The school plays were exhilarating, from the make up to the costumes to the fumbling with your tights and shoes in the pokey rooms backstage. My mother tried her absolute best with my costumes. Some were better than others of course, and considering I never got any of the leading roles, some were more boring than others too. One year she just bought a princess costume because I was so desperate to look sparkly and to stand out that it seemed safer than the risk of her needle. That was the year we did the story of King Arthur, and my dad lent his blunt stage sword to the production, which backfired slightly as no one could lift it. But I was a 7 year old princess and I remembered how I glittered in the lights and it meant so much to me. As every single school moment should mean to every child, big or small. And as schools like mine disappeared all over england, so did the chances of true stardom.
I never wanted to leave, but finally I was sent to the next world, A cold and spooky place in the fields of Buckinghamshire, where I went through all three tiers, sometimes happy, sometimes sad, but mostly isolated. But even that school changed, it ceased its grandeur in my early teens and joined with a company, leaving our old headmaster behind. Our muddy hockey pitch was replaced by astroturf, and still, no matter how much I wished differently, Latin classes were gone. But I am proud to say that I moved on to another 6th form, went to art school, and was given an opportunity to finally give something back to my very first school.
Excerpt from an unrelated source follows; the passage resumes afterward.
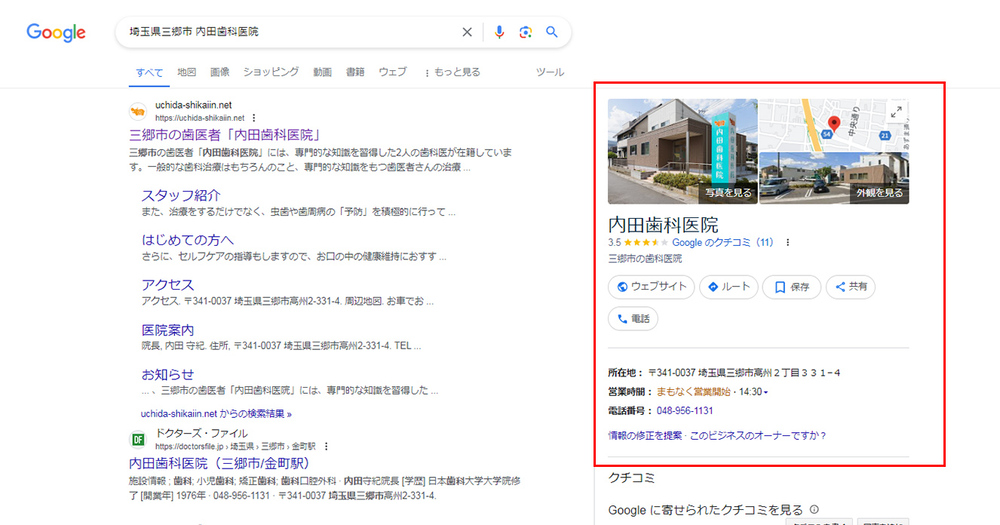Clear the search box text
It was at 19 that I got a job over the summer as a classroom assistant. They needed someone, and I was there. I was mainly looking after the babies in the nursery, but I got a chance to walk the halls, this time as a young woman. The baby grand piano sat in the hall the same place it always did. The kitchen hadn't changed and the classrooms still smelt the way I remembered them. There was even the large retro TV we used to sit at and watch a puppet rendition of 'Le Carnaval des Animaux' if we were early enough to school. Nothing had changed and it felt enthralling to me. But one thing that stood out more than ever before was the presence of something more, something greater than what we could just see. The ghosts I mentioned before weren't just a metaphor for memories, they were the inexplainable occurrences and figures that I noticed around me. Things a little girl would sense and feel a tingle of excitement over, but just that bit more real to an adult who worked there after school when only one or two other people were in the building, especially as the energy of children had lessened over the summer months.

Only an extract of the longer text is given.